◆ **Task details**
Convert the listing, from the line that contains "What do you" through the end of the listing, both included, into a Markdown table with the columns Row and Line, omitting blank lines and leaving the pictures out.

◆ **Material for this task**
'''
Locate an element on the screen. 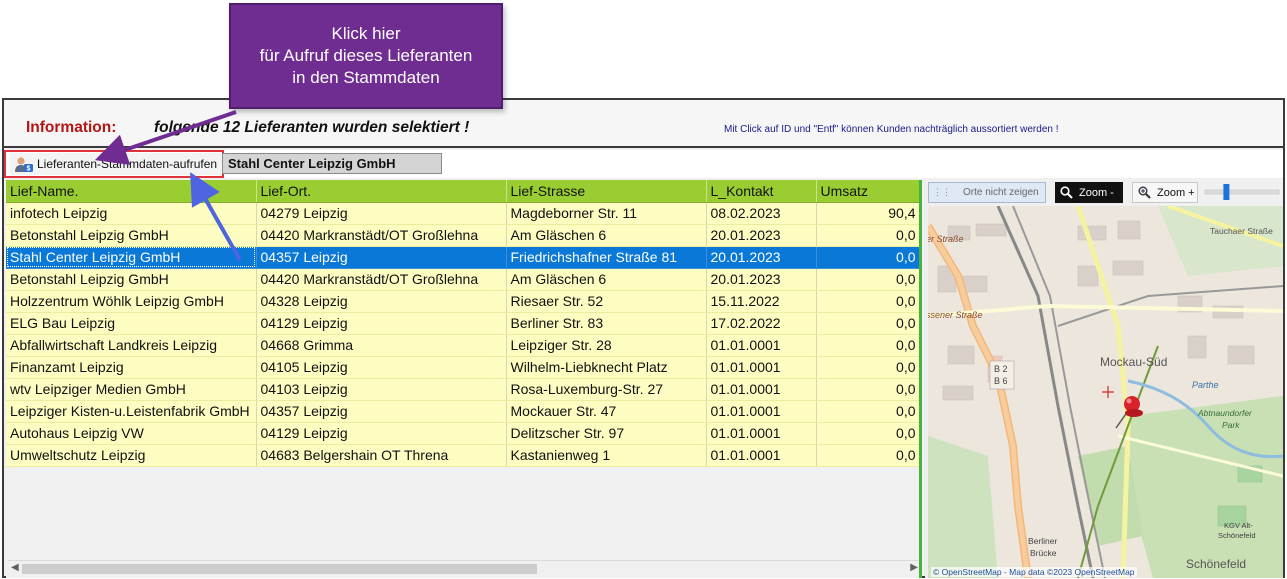 The image size is (1287, 579). cell-name: ELG Bau Leipzig is located at coordinates (132, 324).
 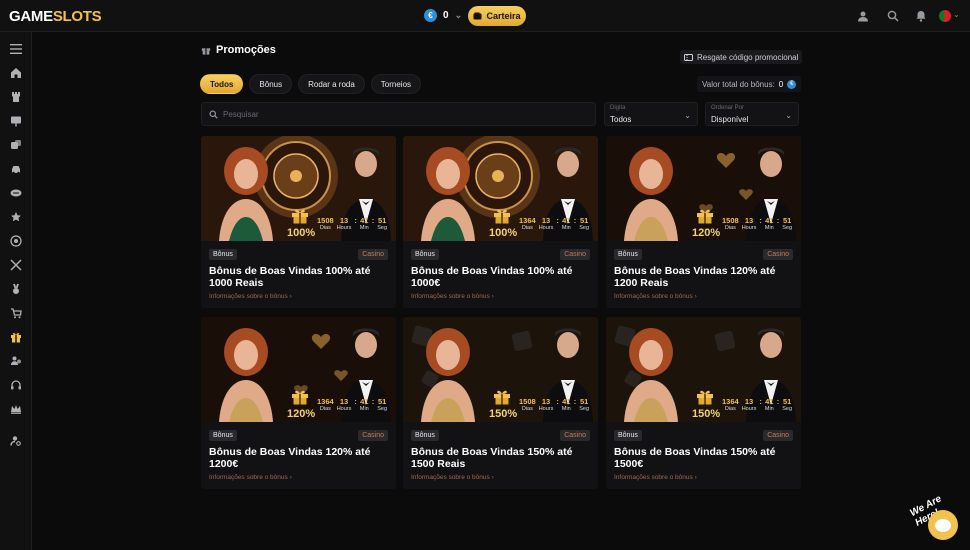 What do you see at coordinates (16, 121) in the screenshot?
I see `presentation-icon` at bounding box center [16, 121].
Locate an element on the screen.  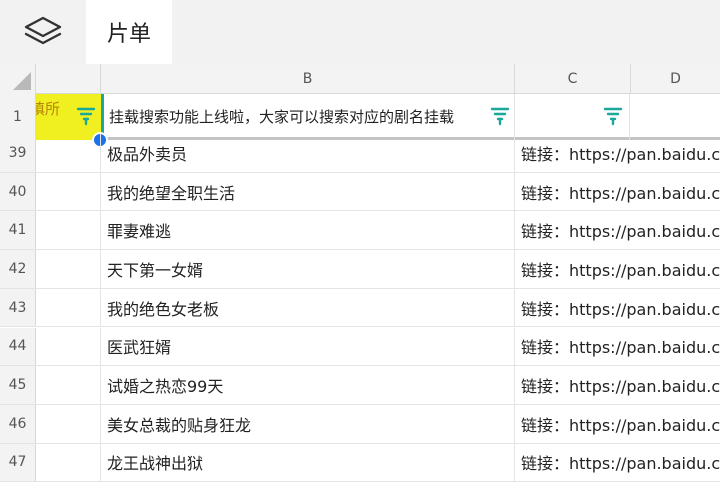
table-row: 42 天下第一女婿链接：https://pan.baidu.com is located at coordinates (360, 270).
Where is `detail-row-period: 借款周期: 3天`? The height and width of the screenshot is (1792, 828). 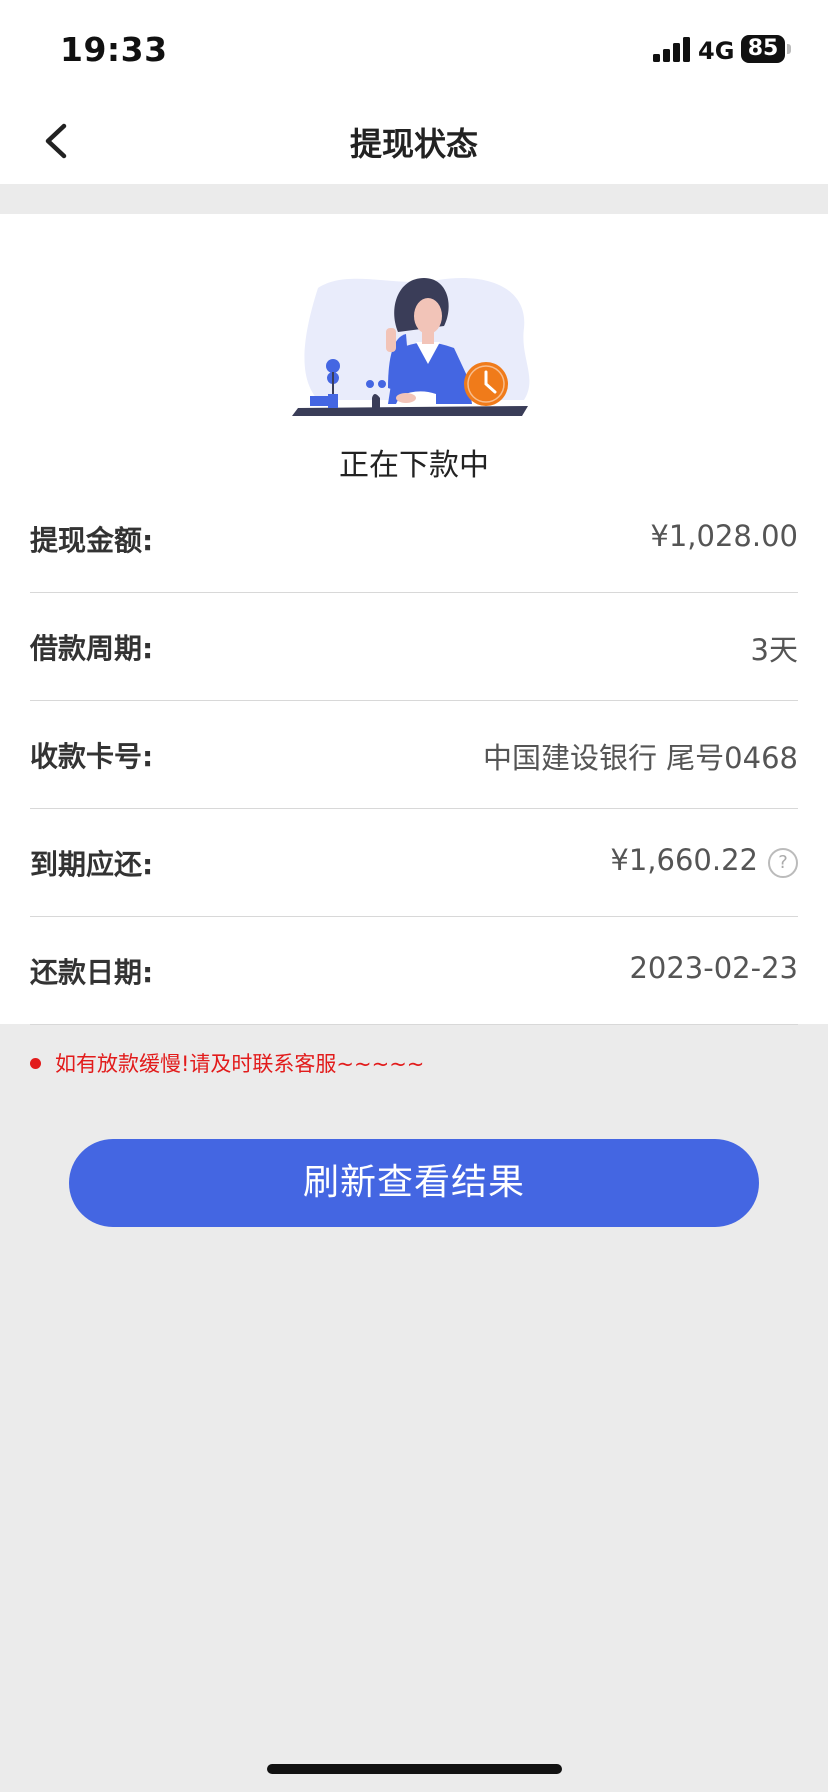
'''
◆ **Written solution**
| Row | Line |
|---|---|
| 1 |   What do you see at coordinates (16, 121) in the screenshot? |
| 2 | I see `presentation-icon` at bounding box center [16, 121]. |
| 3 | Locate an element on the screen.   |
| 4 | table-row: 42 天下第一女婿链接：https://pan.baidu.com is located at coordinates (360, 270). |
| 5 | Where is `detail-row-period: 借款周期: 3天`? The height and width of the screenshot is (1792, 828).  |